Quando se abandona a lei de Deus, a lei do amor, acaba por se afirmar a lei do mais forte sobre o mais fraco. O pecado – que habita no coração do homem (cf. Mc 7, 20-23), manifestando-se como avidez, ambição desmedida de bem-estar, desinteresse pelo bem dos outros e muitas vezes também do próprio – leva à exploração da criação (pessoas e meio ambiente), movidos por aquela ganância insaciável que considera todo o desejo um direito e que, mais cedo ou mais tarde, acabará por destruir inclusive quem está dominado por ela.


3. A força sanadora do arrependimento e do perdão

Por isso, a criação tem impelente necessidade que se revelem os filhos de Deus, aqueles que se tornaram «nova criação»: «Se alguém está em Cristo, é uma nova criação. O que era antigo passou; eis que surgiram coisas novas» (2 Cor 5, 17). Com efeito, com a sua manifestação, a própria criação pode também «fazer páscoa»: abrir-se para o novo céu e a nova terra (cf. Ap 21, 1). E o caminho rumo à Páscoa chama-nos precisamente a restaurar a nossa fisionomia e o nosso coração de cristãos, através do arrependimento, a conversão e o perdão, para podermos viver toda a riqueza da graça do mistério pascal.

Esta «impaciência», esta expetativa da criação ver-se-á satisfeita quando se manifestarem os filhos de Deus, isto é, quando os cristãos e todos os homens entrarem decididamente neste «parto» que é a conversão. Juntamente connosco, toda a criação é chamada a sair «da escravidão da corrupção, para alcançar a liberdade na glória dos filhos de Deus» (Rm 8, 21). A Quaresma é sinal sacramental desta conversão. Ela chama os cristãos a encarnarem, de forma mais intensa e concreta, o mistério pascal na sua vida pessoal, familiar e social, particularmente através do jejum, da oração e da esmola.

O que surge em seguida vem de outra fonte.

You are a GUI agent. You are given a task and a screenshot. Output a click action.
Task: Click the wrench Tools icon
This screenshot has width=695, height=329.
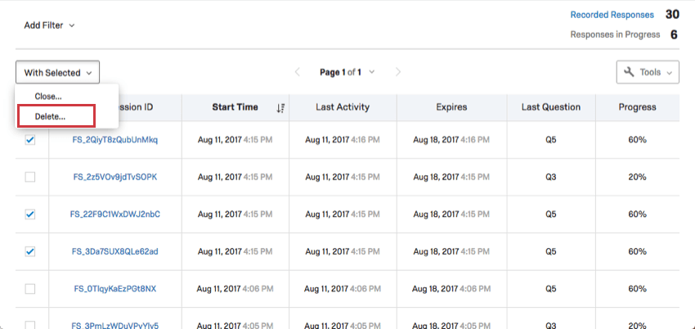(629, 72)
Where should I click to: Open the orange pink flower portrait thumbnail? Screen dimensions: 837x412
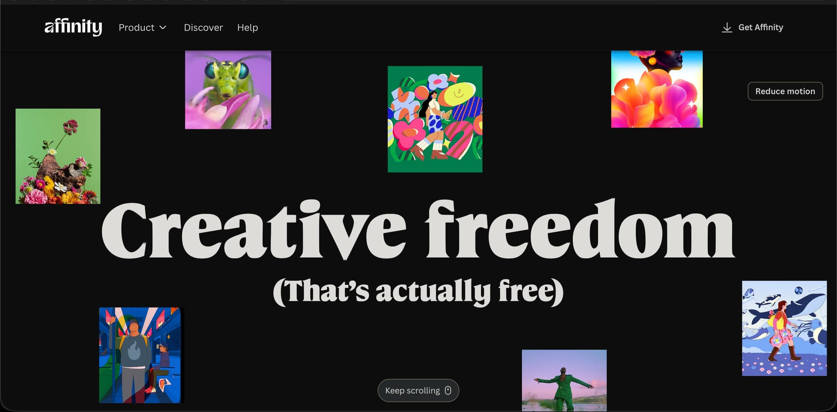657,89
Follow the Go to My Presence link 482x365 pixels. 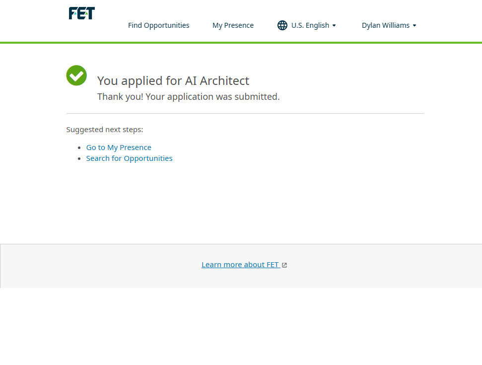coord(119,147)
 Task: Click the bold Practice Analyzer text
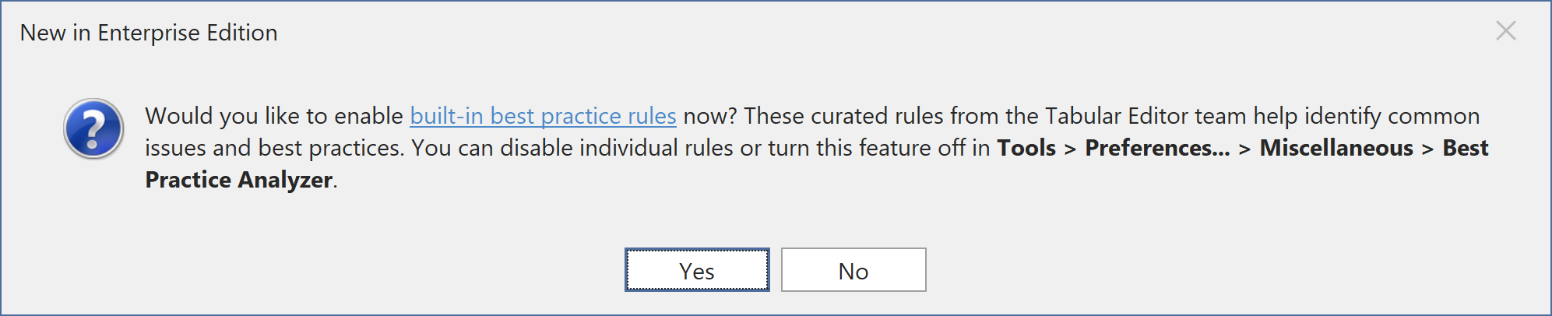tap(239, 180)
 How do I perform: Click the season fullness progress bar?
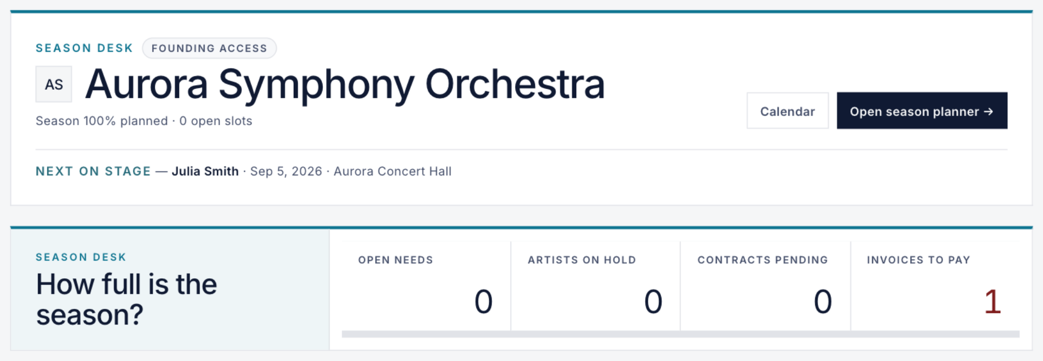click(681, 334)
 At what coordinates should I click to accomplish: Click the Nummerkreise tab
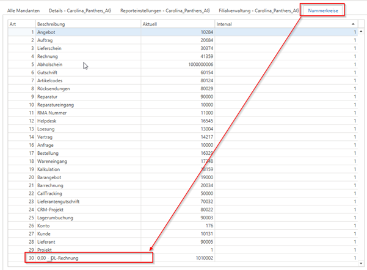tap(324, 11)
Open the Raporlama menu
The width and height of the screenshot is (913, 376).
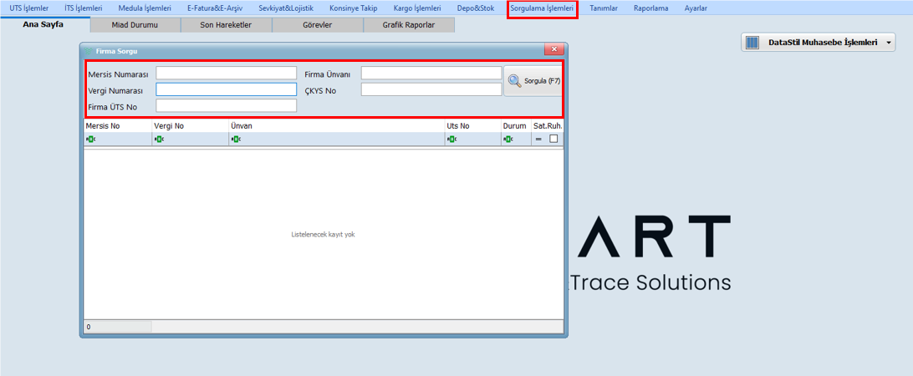[650, 8]
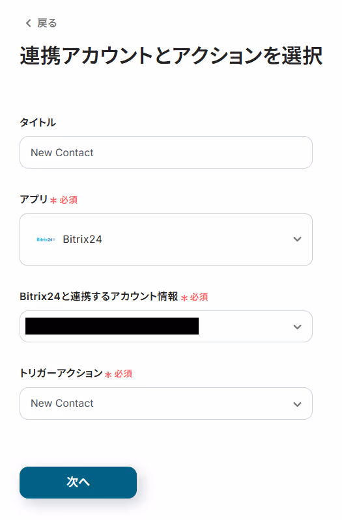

Jejuar, isto é, aprender a modificar a nossa atitude para com os outros e as criaturas: passar da tentação de «devorar» tudo para satisfazer a nossa voracidade, à capacidade de sofrer por amor, que pode preencher o vazio do nosso coração. Orar, para saber renunciar à idolatria e à autossuficiência do nosso eu, e nos declararmos necessitados do Senhor e da sua misericórdia. Dar esmola, para sair da insensatez de viver e acumular tudo para nós mesmos, com a ilusão de assegurarmos um futuro que não nos pertence. E, assim, reencontrar a alegria do projeto que Deus colocou na criação e no nosso coração: o projeto de amá-Lo a Ele, aos nossos irmãos e ao mundo inteiro, encontrando neste amor a verdadeira felicidade.

Queridos irmãos e irmãs, a «quaresma» do Filho de Deus consistiu em entrar no deserto da criação para fazê-la voltar a ser aquele jardim da comunhão com Deus que era antes do pecado das origens (cf. Mc 1,12-13; Is 51,3). Que a nossa Quaresma seja percorrer o mesmo caminho, para levar a esperança de Cristo também à criação, que «será libertada da escravidão da corrupção, para alcançar a liberdade na glória dos filhos de Deus» (Rm 8, 21). Não deixemos que passe em vão este tempo favorável! Peçamos a Deus que nos ajude a realizar um caminho de verdadeira conversão. Abandonemos o egoísmo, o olhar fixo em nós mesmos, e voltemo-nos para a Páscoa de Jesus; façamo-nos próximo dos irmãos e irmãs em dificuldade, partilhando com eles os nossos bens espirituais e materiais. Assim, acolhendo na nossa vida concreta a vitória de Cristo sobre o pecado e a morte, atrairemos também sobre a criação a sua força transformadora.

Vaticano, Festa de São Francisco de Assis, 4 de outubro de 2018.